TASK DESCRIPTION :: Every record below is to be retyped exactly.

[Stored records]
▶

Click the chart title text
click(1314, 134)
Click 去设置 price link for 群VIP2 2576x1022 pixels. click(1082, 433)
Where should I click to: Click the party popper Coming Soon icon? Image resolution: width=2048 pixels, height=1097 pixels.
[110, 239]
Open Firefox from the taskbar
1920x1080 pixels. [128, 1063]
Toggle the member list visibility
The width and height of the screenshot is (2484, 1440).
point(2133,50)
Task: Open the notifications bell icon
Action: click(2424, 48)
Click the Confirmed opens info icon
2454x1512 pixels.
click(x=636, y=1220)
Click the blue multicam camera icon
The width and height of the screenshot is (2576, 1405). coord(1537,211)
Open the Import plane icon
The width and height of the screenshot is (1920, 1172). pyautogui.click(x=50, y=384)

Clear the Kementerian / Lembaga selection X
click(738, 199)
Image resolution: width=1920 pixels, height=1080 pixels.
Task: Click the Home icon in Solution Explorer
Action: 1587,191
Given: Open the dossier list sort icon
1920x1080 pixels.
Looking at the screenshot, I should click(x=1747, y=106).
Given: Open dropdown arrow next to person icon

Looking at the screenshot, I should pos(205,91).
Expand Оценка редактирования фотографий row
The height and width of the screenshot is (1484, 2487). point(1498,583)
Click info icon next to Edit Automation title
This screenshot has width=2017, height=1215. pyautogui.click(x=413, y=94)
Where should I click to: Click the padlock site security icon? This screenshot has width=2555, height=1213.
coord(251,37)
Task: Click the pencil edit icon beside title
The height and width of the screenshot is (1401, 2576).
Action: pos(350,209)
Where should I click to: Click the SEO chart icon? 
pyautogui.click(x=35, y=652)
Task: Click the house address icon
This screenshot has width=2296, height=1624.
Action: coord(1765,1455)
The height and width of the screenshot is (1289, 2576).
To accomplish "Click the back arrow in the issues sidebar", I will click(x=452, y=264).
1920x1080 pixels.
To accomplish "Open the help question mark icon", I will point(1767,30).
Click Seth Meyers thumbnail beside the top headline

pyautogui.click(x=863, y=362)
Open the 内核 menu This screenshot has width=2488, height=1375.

◀

EXPECTED OUTPUT ::
Click the chart title text
click(1314, 134)
Click 去设置 price link for 群VIP2 2576x1022 pixels. click(1082, 433)
Where should I click to: Click the party popper Coming Soon icon? Image resolution: width=2048 pixels, height=1097 pixels.
[110, 239]
Open Firefox from the taskbar
1920x1080 pixels. [128, 1063]
Toggle the member list visibility
The width and height of the screenshot is (2484, 1440).
point(2133,50)
Task: Open the notifications bell icon
Action: click(2424, 48)
Click the Confirmed opens info icon
2454x1512 pixels.
click(x=636, y=1220)
Click the blue multicam camera icon
The width and height of the screenshot is (2576, 1405). coord(1537,211)
Open the Import plane icon
The width and height of the screenshot is (1920, 1172). pyautogui.click(x=50, y=384)

Clear the Kementerian / Lembaga selection X
click(738, 199)
Image resolution: width=1920 pixels, height=1080 pixels.
Task: Click the Home icon in Solution Explorer
Action: 1587,191
Given: Open the dossier list sort icon
1920x1080 pixels.
Looking at the screenshot, I should click(x=1747, y=106).
Given: Open dropdown arrow next to person icon

Looking at the screenshot, I should pos(205,91).
Expand Оценка редактирования фотографий row
The height and width of the screenshot is (1484, 2487). point(1498,583)
Click info icon next to Edit Automation title
This screenshot has width=2017, height=1215. pyautogui.click(x=413, y=94)
Where should I click to: Click the padlock site security icon? This screenshot has width=2555, height=1213.
coord(251,37)
Task: Click the pencil edit icon beside title
The height and width of the screenshot is (1401, 2576).
Action: pos(350,209)
Where should I click to: Click the SEO chart icon? 
pyautogui.click(x=35, y=652)
Task: Click the house address icon
This screenshot has width=2296, height=1624.
Action: coord(1765,1455)
The height and width of the screenshot is (1289, 2576).
To accomplish "Click the back arrow in the issues sidebar", I will click(x=452, y=264).
1920x1080 pixels.
To accomplish "Open the help question mark icon", I will point(1767,30).
Click Seth Meyers thumbnail beside the top headline

pyautogui.click(x=863, y=362)
Open the 内核 menu This screenshot has width=2488, height=1375.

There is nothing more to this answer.